Consuelo Corredor, directora de Bienestar Social de la alcaldía, dijo que todas las fuentes concuerdan en la imposibilidad de calcular en qué proporción los problemas de alimentación, salud o educación de la ciudad se agravan con la presencia de los desplazados en la urbe y, cambio, sostienen que su peso es innegable.
Menos dudas aún hay en materia de seguridad y derecho a la vida, pues «los desplazados en primer lugar no llegan a una zona precisamente tranquila y las redes de informantes de los actores armados del conflicto devienen en pandillas de delincuentes», indicó Michael Jordan, de la organización humanitaria Diakonie, de iglesias alemanas, que trabaja con comunidades afectadas por la guerra.
Como dijo Jordan en una rueda de prensa junto a responsables de la Unión Europea, «a pesar del supuesto fin del paramilitarismo en Colombia, presenciamos cada día el aumento de su actividad en el sur de Bogotá».
«Están reclutando masivamente jóvenes para las filas de las AUC (las paramilitares Autodefensas Unidas de Colombia), que acordaron con el gobierno oficialmente hacer la paz», aseguró.

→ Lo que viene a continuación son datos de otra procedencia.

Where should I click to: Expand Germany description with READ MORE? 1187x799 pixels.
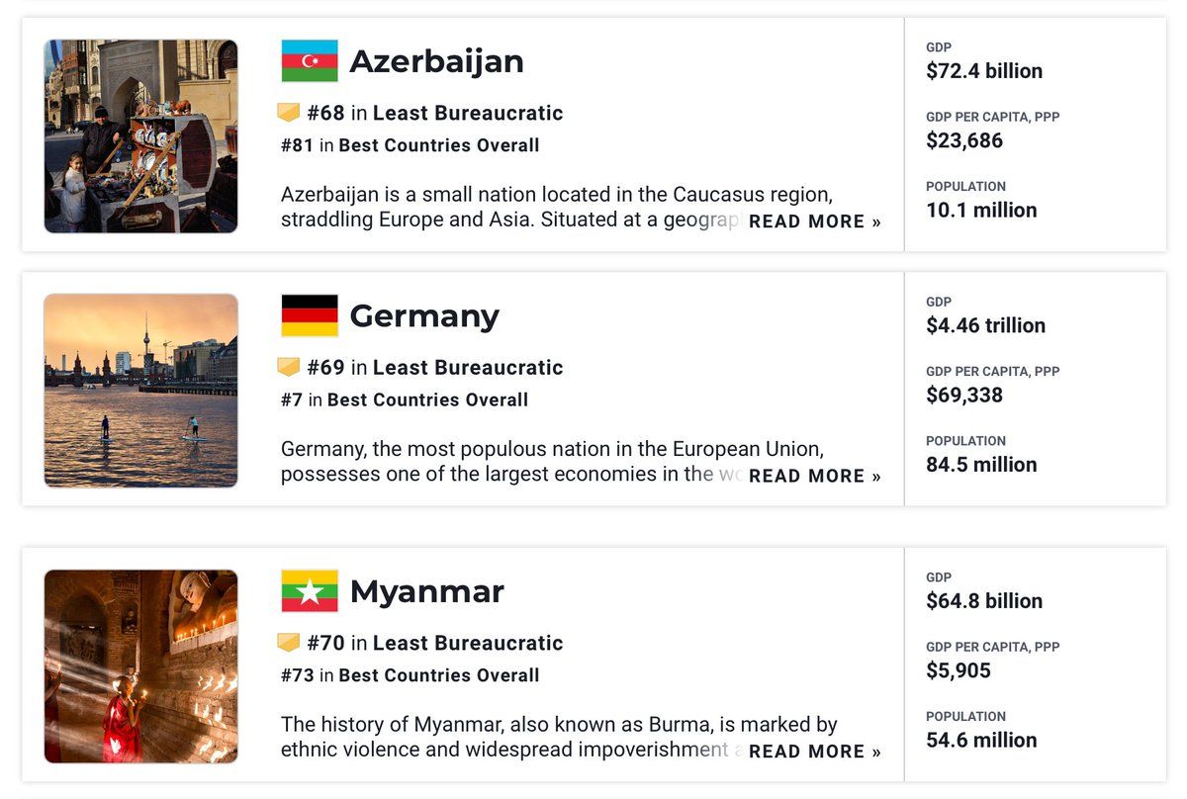814,476
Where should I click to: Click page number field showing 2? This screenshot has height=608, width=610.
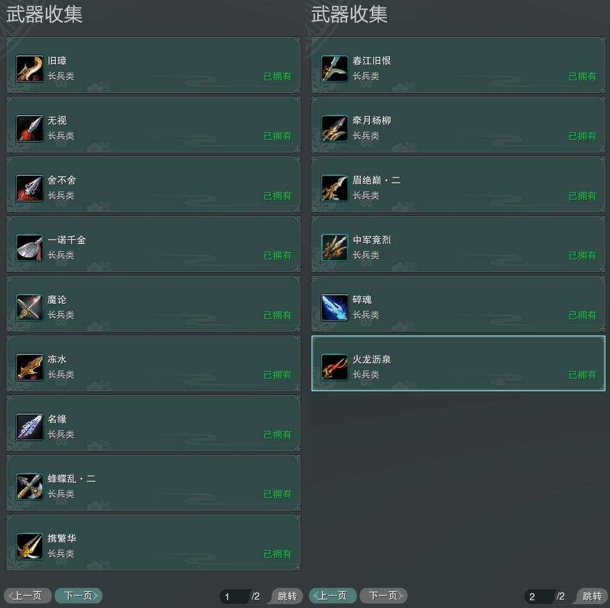coord(539,596)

Jordan agregó que las AUC «pagan mensualmente 100.000 pesos (unos 40 dólares al cambio actual) al niño que se convierte en informante y 400.000 a los que participan en las operaciones de la llamada limpieza social». «Somos testigos de esta realidad», apuntó.
Colaboradores en Cazuca de casas establecidas allí por entidades de la ONU y la Defensoría del Pueblo de Colombia dijeron que en la zona actúan hasta ocho redes armadas ilegales, de las cuales tres serían «hijas» o divisiones del llamado Bloque Central-Santander, de las AUC.
«En una ocasión, dos mujeres denunciaron que fueron violadas por individuos de piel negra. Pocos días después aparecieron los cadáveres de dos afrodescendientes en un callejón. Es una de las maneras que tienen todos estos grupos de marcar sus territorios», dijo una de las fuentes.
Pero a diferencia de lo que ocurre en los escenarios rurales del conflicto, aquí el reclutamiento no es forzoso, sino más bien voluntario. Jóvenes desocupados, sin perspectivas de empleo o de adquirir estudios superiores, sin programas deportivos, culturales o de interés comunitario, fácilmente entran a las redes de violencia.
«Es una manera de tener plata, una novia bonita y un aparato de música», indicaron jóvenes que dialogaron con los periodistas en la frontera invisible entre los municipios de Bogotá y Soacha. «Pero lo peor es decirle a un empleador que vives en Altos de Cazuca: no tienes ninguna oportunidad, eres basura, nadie te quiere», indicaron.
Para Jordan, «el asesino ilegal que mata donde el Estado no lo hace, los paramilitares, se está reorganizando». «También la guerrilla vuelve a mostrar que no está derrotada en regiones como Caquetá y Cauca (en el sur de Colombia). Ninguno respeta la neutralidad de la población civil y el conflicto, en realidad, está muy lejos de un final.